N6-methyladenosine (m6A) sequencing reveals Heterodera glycines-induced dynamic methylation promoting soybean defense
Ruifeng Qin, Minghui Huang, Ye Jiang, Dan Jiang, Doudou Chang, Yifan Xie, Yuewen Dou, Lili Wu, Liuli Wei, Mingze Wang, Zhongyan Tian, Chunjie Li, Congli Wang- Plant Science
- Agronomy and Crop Science
Unraveling the intricacies of soybean cyst nematode (Heterodera glycines) race 4 resistance and susceptibility in soybean breeding lines—11-452 (highly resistant) and Dongsheng1 (DS1, highly susceptible)—was the focal point of this study.
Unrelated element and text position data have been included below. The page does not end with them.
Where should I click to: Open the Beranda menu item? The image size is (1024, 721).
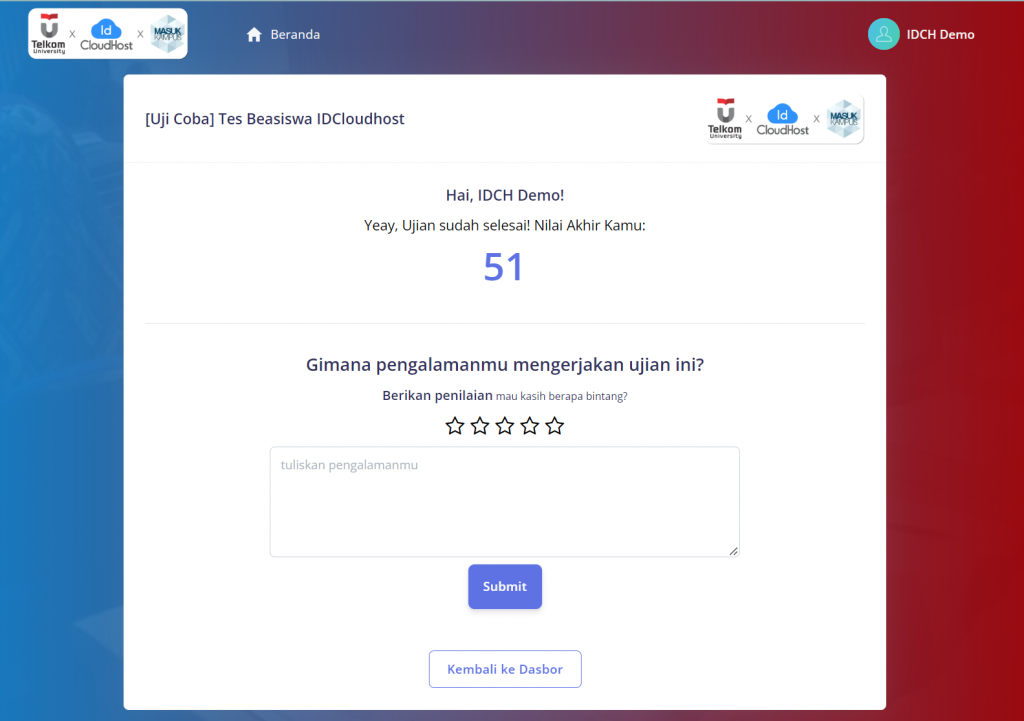[294, 35]
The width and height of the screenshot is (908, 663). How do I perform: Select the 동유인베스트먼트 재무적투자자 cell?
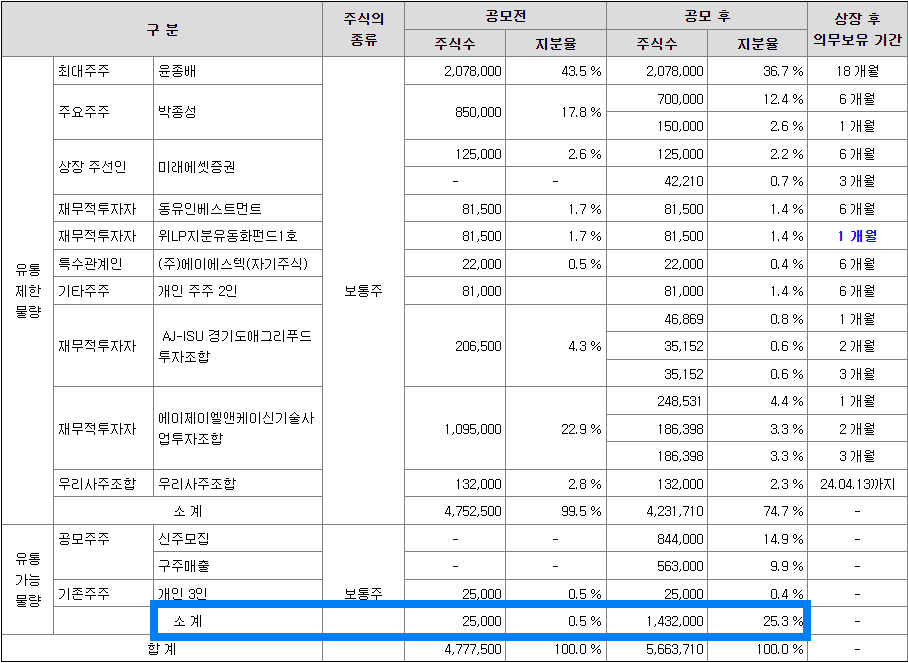pyautogui.click(x=210, y=210)
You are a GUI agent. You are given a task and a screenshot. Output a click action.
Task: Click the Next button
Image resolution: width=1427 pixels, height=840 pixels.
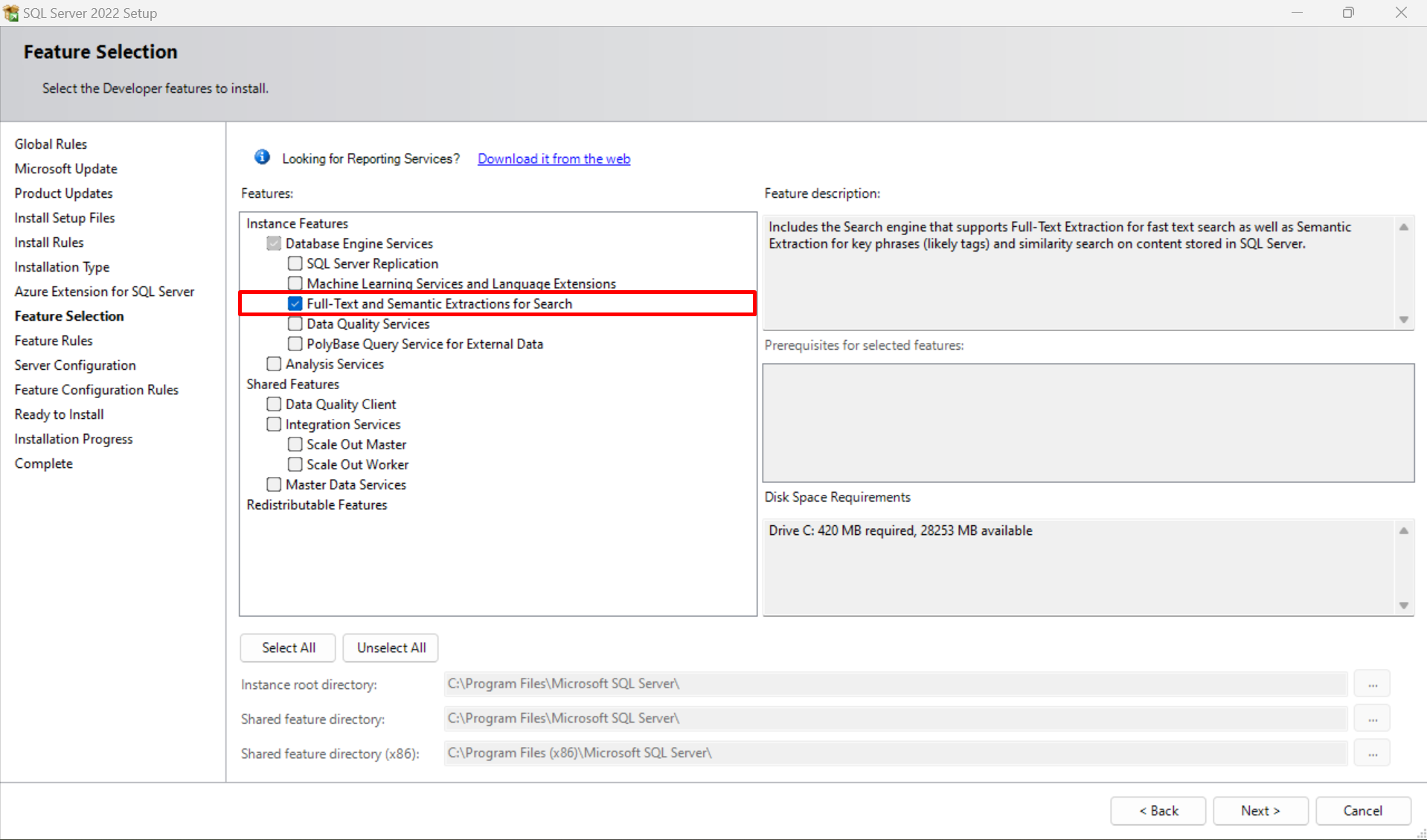point(1260,811)
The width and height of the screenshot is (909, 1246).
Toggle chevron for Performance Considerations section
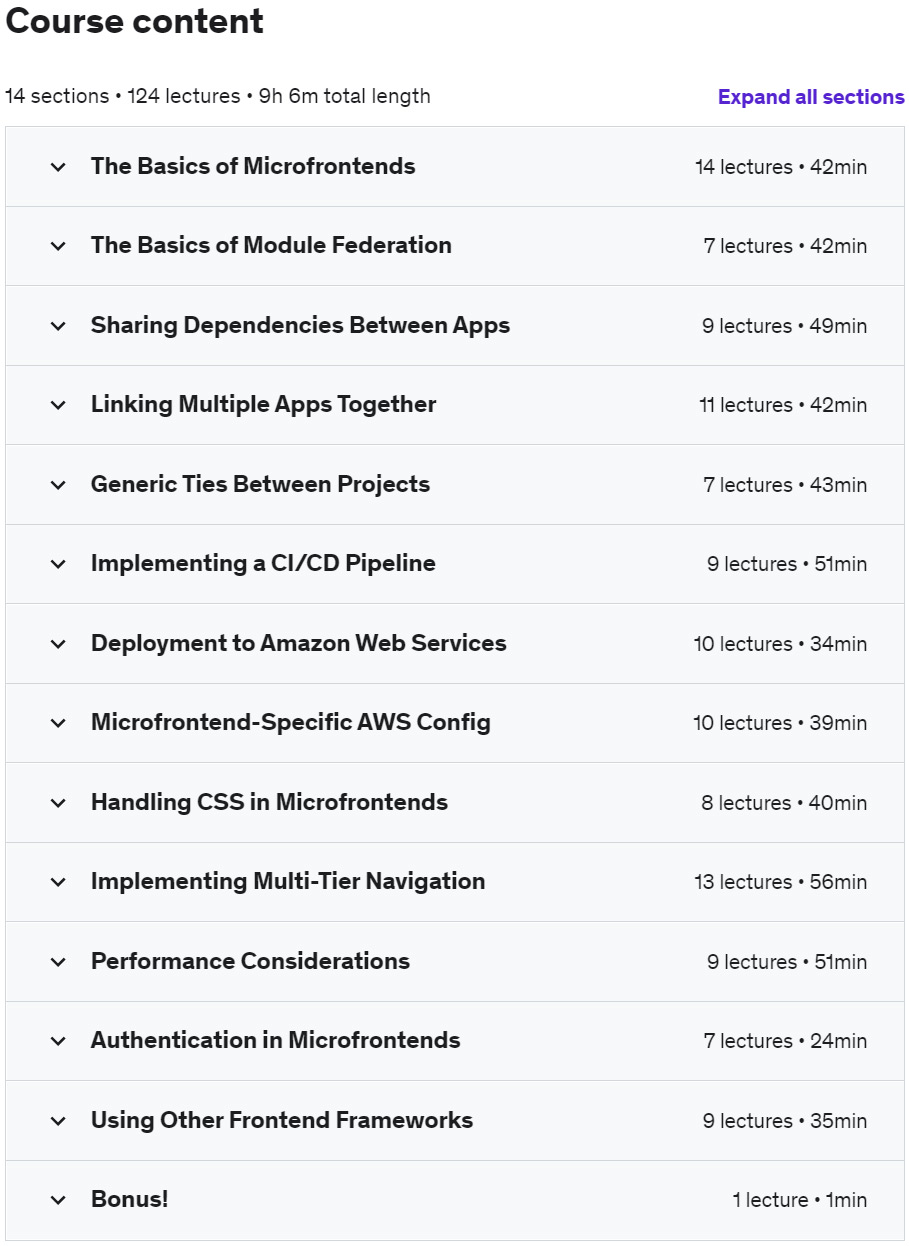click(58, 962)
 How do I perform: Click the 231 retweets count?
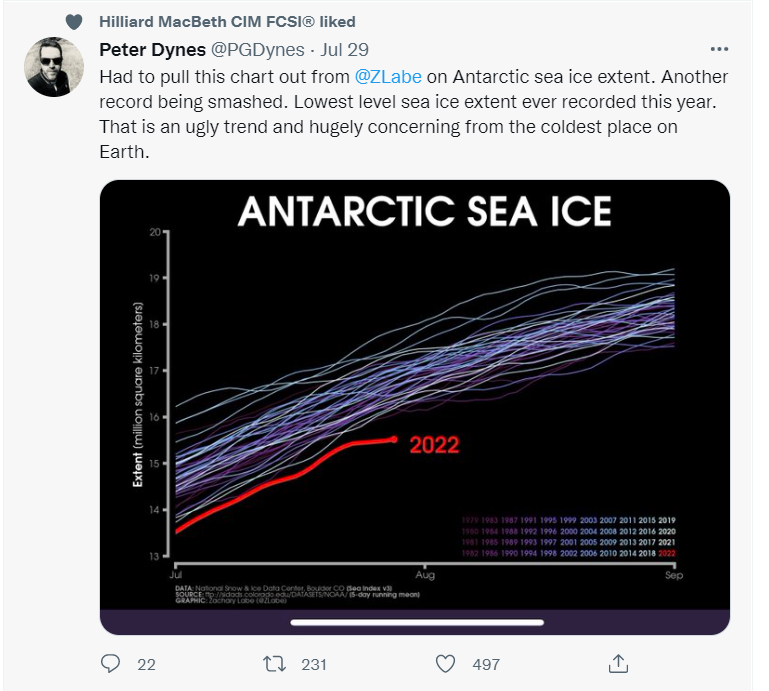[314, 665]
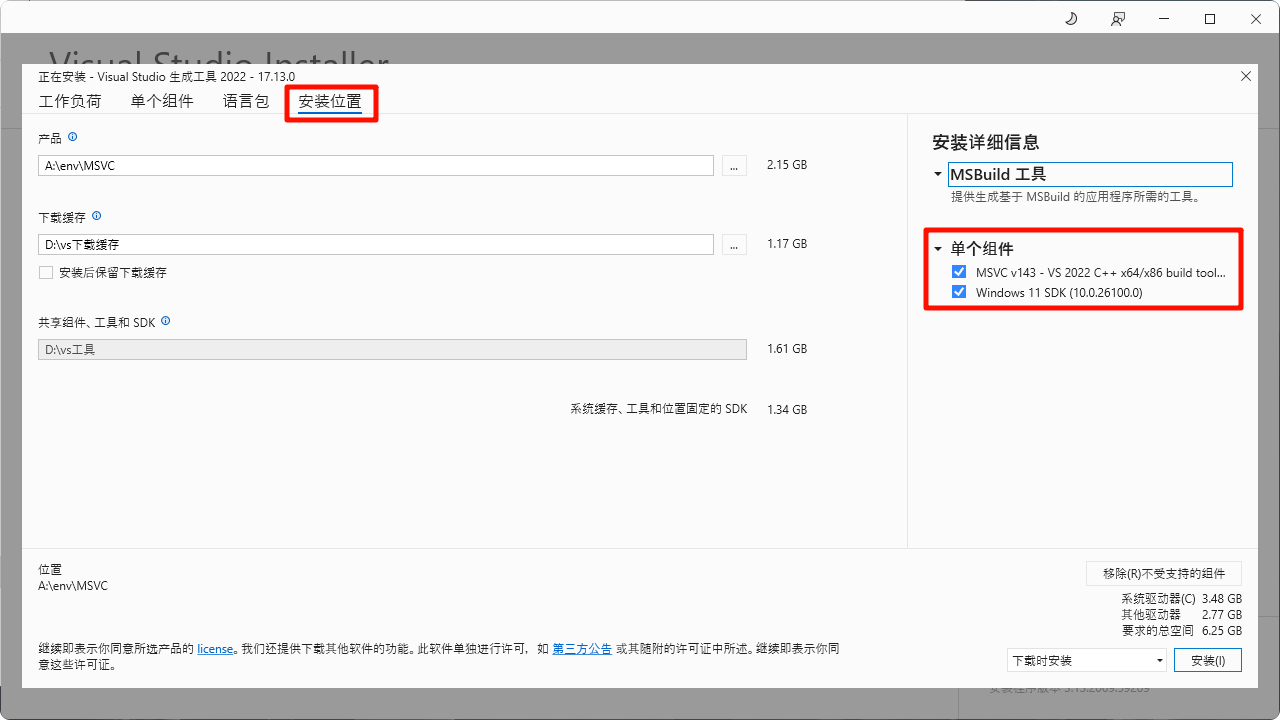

Employing cutting-edge N6-methyladenosine (m6A)-seq and RNA-seq techniques, we delved into the impact of m6A modification on gene expression and plant defense responses. Through the evaluation of nematode development in both resistant and susceptible roots, a pivotal time point (3 days post inoculation) for m6A methylation sequencing was identified. Our sequencing data exhibited robust statistics, successful soybean genome mapping, and prevalent m6A peak distributions, primarily in 3'UTR (Untranslated region) and stop codon regions. Analysis of differentially expressed m6A peaks (DMPs) and expressed genes (DEGs) revealed distinctive patterns between resistant and susceptible genotypes. In the highly resistant line (11-452), key resistance and defense-associated genes displayed increased expression coupled with inhibited methylation, encompassing crucial players like R genes, receptor kinases, and transcription factors. Conversely, the highly susceptible DS1 line exhibited heightened expression correlated with decreased methylation in genes linked to susceptibility pathways, including Mildew Locus O (MLO)-like proteins and regulatory elements affecting defense mechanisms. Genome-wide assessments, GO/KEGG analyses, and DMP/DEG overlap emphasized the intricate interplay of m6A modifications, alternative splicing, microRNA and gene regulation in plant defense. Protein-protein interaction networks illuminated defense-pivotal genes, delineating divergent mechanisms in resistant and susceptible responses. This study sheds light on the dynamic correlation between methylation, splicing, and gene expression, providing profound insights into plant responses to nematode infection.